16 | E M M A

77 15 11
                                    

Ich glaube, ich habe ich mich noch nie in meinem Leben so miserabel und so gut gefühlt. Er ist geblieben. Tom. Ist. Geblieben.

Wie ein Matra sage mir diesen Satz, während ich uns im Spiegel anschaue. Nackt. Ich weiß nicht, wieso er nicht schreiend weggelaufen ist, aber ich danke ihm dafür, dass er immer noch hier steht. Ohne das leiseste Anzeichen von Würgereiz oder Ekel. Dennoch fasse ich diesem Moment einen Entschluss. Es ist eine Sache, zu wissen, dass es ihn nicht stört, aber eine andere, dass ich mich in diesem Körper einfach nicht wohlfühle. Dann bin ich eben oberflächlich. Wer ist das nicht? Gut. Ich hasse Sport. Aber vielleicht finde ich etwas, das mir Spaß macht. Auch wenn ich mir im Klaren darüber bin, dass ich keine Modelfigur mehr bekommen werde, aber ich will zumindest versuchen, etwas zu ändern. Für mich ganz allein.

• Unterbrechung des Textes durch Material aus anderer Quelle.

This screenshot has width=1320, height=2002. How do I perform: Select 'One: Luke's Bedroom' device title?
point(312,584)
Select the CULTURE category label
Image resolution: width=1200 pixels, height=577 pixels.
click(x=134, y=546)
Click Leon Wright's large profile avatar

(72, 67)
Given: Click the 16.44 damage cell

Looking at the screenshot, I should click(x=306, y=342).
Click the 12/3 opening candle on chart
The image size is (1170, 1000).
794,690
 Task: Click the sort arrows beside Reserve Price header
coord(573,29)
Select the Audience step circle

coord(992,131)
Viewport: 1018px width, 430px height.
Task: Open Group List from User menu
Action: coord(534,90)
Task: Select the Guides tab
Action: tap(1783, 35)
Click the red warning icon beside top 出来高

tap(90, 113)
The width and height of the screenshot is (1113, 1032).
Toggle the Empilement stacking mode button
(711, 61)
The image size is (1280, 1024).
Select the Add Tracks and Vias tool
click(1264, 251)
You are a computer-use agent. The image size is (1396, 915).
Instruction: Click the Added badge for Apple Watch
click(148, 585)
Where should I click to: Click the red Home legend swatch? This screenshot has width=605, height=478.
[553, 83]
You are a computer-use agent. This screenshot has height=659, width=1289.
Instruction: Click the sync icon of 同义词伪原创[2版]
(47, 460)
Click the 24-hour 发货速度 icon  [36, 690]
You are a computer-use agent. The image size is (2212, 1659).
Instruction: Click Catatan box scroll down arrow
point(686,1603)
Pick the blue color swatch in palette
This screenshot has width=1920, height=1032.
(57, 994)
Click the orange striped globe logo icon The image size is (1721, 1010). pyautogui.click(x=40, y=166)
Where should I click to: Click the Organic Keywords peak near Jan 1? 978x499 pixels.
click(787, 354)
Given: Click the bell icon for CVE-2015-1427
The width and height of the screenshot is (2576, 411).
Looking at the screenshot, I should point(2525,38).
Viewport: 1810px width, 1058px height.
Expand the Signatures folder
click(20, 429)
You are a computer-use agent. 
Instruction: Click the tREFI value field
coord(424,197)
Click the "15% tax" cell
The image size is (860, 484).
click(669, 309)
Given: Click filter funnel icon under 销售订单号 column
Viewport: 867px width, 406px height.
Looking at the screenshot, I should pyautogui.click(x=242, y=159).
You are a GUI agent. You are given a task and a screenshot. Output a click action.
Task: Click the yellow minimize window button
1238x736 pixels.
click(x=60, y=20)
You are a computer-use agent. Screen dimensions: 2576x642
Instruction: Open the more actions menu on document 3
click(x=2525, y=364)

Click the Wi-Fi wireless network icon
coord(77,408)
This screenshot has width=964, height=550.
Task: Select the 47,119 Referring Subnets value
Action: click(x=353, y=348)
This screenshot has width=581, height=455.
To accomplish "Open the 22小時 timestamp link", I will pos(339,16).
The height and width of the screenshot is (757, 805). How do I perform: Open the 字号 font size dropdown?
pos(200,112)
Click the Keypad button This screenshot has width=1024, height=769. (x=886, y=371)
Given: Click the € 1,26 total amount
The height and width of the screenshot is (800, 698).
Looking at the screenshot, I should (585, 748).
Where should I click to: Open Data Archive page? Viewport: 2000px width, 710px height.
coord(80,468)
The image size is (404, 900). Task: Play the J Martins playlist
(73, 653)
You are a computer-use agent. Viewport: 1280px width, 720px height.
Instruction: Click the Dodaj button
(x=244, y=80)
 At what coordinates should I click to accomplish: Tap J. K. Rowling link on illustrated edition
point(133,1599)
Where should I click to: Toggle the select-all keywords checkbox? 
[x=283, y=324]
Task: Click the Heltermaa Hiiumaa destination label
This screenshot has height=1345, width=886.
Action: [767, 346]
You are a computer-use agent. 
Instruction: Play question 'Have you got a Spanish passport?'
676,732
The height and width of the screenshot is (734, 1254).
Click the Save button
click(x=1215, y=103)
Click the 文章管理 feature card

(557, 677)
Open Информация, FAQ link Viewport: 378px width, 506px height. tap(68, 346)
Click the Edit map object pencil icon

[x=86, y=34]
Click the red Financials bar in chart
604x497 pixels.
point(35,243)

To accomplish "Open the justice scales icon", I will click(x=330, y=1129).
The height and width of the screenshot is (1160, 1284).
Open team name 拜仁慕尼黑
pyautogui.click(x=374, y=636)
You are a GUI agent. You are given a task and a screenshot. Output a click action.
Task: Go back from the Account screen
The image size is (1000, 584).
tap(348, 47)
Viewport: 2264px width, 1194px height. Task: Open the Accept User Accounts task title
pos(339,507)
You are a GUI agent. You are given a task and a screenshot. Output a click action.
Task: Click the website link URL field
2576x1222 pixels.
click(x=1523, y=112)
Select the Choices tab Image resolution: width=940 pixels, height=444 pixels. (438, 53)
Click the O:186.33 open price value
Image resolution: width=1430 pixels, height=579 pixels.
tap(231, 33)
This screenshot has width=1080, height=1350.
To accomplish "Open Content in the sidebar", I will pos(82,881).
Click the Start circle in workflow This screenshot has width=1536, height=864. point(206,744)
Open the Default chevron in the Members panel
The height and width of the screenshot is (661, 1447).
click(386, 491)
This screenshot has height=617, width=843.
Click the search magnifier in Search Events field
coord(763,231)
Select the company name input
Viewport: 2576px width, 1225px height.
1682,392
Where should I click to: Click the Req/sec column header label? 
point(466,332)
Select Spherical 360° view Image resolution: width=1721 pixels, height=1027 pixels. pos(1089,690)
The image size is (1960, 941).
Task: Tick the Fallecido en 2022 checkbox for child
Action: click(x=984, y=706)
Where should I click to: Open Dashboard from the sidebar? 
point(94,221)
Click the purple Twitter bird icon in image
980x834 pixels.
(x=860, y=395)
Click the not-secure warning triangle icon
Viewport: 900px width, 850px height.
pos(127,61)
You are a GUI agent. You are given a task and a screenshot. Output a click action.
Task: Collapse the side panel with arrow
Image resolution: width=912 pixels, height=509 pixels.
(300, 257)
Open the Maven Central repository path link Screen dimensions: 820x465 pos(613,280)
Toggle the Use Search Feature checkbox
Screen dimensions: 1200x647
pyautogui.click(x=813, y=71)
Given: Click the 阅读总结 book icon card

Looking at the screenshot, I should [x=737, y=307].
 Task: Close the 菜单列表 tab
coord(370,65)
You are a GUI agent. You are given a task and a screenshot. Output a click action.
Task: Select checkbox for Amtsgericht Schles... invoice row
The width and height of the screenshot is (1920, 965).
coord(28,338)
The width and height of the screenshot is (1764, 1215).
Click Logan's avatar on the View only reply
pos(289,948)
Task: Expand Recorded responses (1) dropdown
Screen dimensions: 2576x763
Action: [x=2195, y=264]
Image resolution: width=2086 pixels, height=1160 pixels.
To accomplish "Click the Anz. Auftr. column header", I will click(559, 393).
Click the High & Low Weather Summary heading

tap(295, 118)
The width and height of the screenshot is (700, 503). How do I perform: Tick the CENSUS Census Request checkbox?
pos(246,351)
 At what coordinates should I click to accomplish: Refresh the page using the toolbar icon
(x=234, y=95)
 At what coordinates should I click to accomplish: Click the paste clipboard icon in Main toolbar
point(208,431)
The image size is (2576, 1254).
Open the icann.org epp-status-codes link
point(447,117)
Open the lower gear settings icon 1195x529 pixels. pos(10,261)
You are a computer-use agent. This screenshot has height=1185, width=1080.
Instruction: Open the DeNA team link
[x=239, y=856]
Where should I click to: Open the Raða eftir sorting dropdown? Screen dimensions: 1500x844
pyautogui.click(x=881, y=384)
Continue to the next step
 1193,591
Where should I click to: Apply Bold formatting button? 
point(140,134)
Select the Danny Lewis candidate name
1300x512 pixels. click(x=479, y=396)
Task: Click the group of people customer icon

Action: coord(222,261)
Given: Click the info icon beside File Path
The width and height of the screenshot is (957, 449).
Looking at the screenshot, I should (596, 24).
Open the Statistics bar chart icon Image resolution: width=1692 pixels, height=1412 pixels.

»Ich weiß, das ist jetzt schrecklich unpassend«, setze ich an und löse mich von Tom. »Aber du sagtest etwas von einer Überraschung. War es das?«

»Nö. Das hier war eher spontan.« Obwohl er sich bemüht cool zu klingen und grinst, merke ich, wie sich seine Muskeln anspannen. Einer der Vorteile, wenn ein perfekter Körper vor dir steht.

»Darf ich sie sehen?«, hake ich vorsichtig mit einer Portion Neugier nach. Was er sich wohl ausgedacht hat? Es muss etwas Großartiges sein, wenn er so ein großes Geheimnis darum macht. Ich sehe mich nach meinem Kimono um, den ich eben in meinem Tobsuchtsanfall in die Ecke gepfeffert habe, entscheide mich aber dann für etwas Bequemes und gehe ins Ankleidezimmer. »Ich ... werfe nur schnell etwas über«, erkläre ich, woraufhin er nickt und ebenfalls seine Klamotten auf dem Boden sucht.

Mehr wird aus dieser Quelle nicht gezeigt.